Team of the Week – Leicester City
So, back to those flying Foxes. It would be hard to go past Manchester City for their dismantling of Chelsea as our team of the week. The fact it also led to some more Mourinho gold for us media types gives them extra points. But in a sign of our blatant immaturity, for which we make no apologies, they were our team of the week last week, so we wanted someone different this time around. So there. Come on down Claudio Ranieri. Largely dismissed as any type of managerial force, currently at his 16th club in a three-decade career that has yielded precious little silverware, he was tipped to be among the first managerial casualties. Instead, he has steered his side to a 4-2 victory over Sunderland and then this week’s 2-1 away win at West Ham. They're not quite giant-killers, and there is an eternity left in the season, but you can’t do much more than win your opening two games. Gary Monk's Swans have also been hugely impressive so far, picking up a point at Stamford Bridge and following that with a solid 2-0 home win over Newcastle to occupy sixth place.
Arsenal’s entertaining 2-1 victory over Crystal Palace ensured their stay in the bottom three was predictably brief. Dick Advocaat’s Black Cats are firmly in 20th position following two heavy defeats, with Bournemouth the only other club yet to record a point. West Brom’s 0-0 draw with Watford means they are third-from-bottom. Tottenham, Stoke, Newcastle and yes Chelsea are also on one point early in the new campaign.

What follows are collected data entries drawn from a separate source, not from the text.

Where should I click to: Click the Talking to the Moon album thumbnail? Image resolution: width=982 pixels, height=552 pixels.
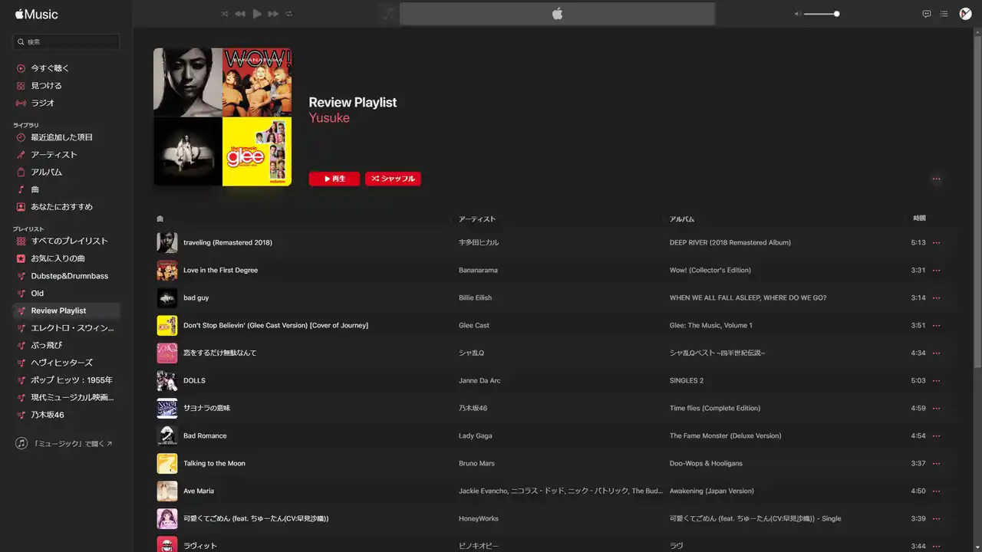pyautogui.click(x=167, y=463)
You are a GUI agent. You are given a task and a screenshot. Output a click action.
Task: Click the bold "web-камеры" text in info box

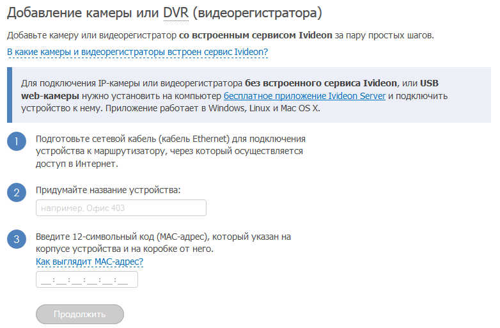50,96
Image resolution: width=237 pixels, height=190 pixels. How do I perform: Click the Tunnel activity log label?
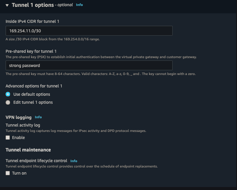tap(23, 125)
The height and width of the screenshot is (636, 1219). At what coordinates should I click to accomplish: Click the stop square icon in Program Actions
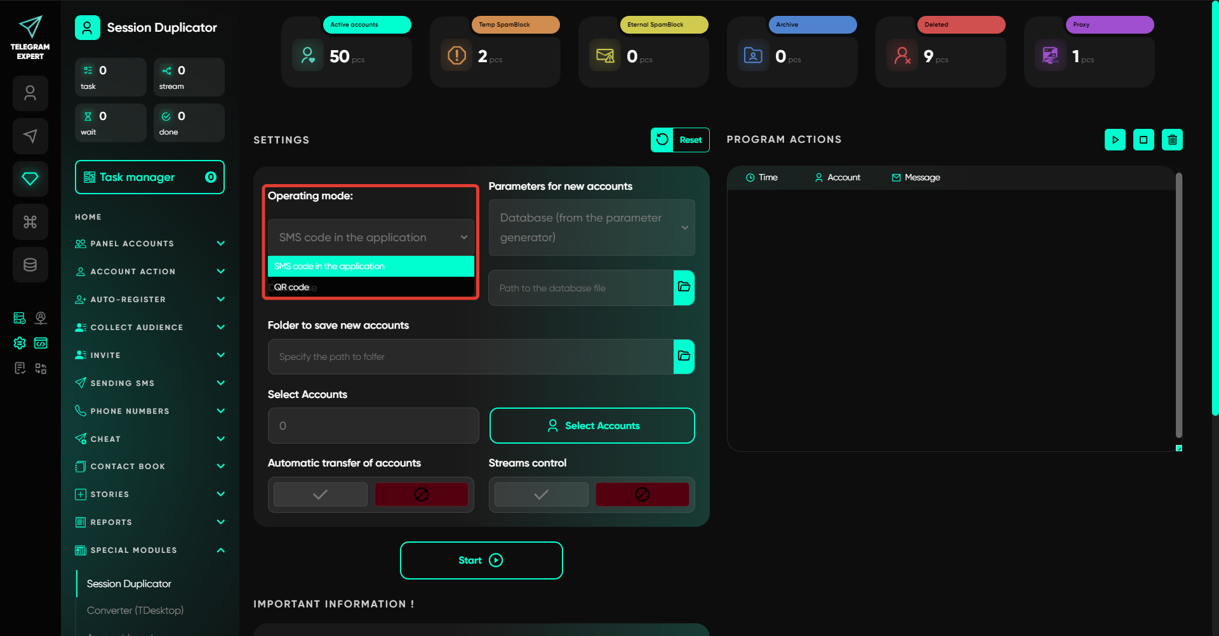[x=1143, y=140]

Quote of the Week – Dick Advocaat
"We have to discuss with the players how we go on. It was the same in pre-season and you hoped it would change but it is not changing. Myself as well, I am responsible for that, no doubt."
An all-too-rare admission of culpability from a Premier League manager. Honesty is great, but unless he finds solutions swiftly, the decorated 67-year-old will be left wondering why on earth he decided to stay in the job for another year.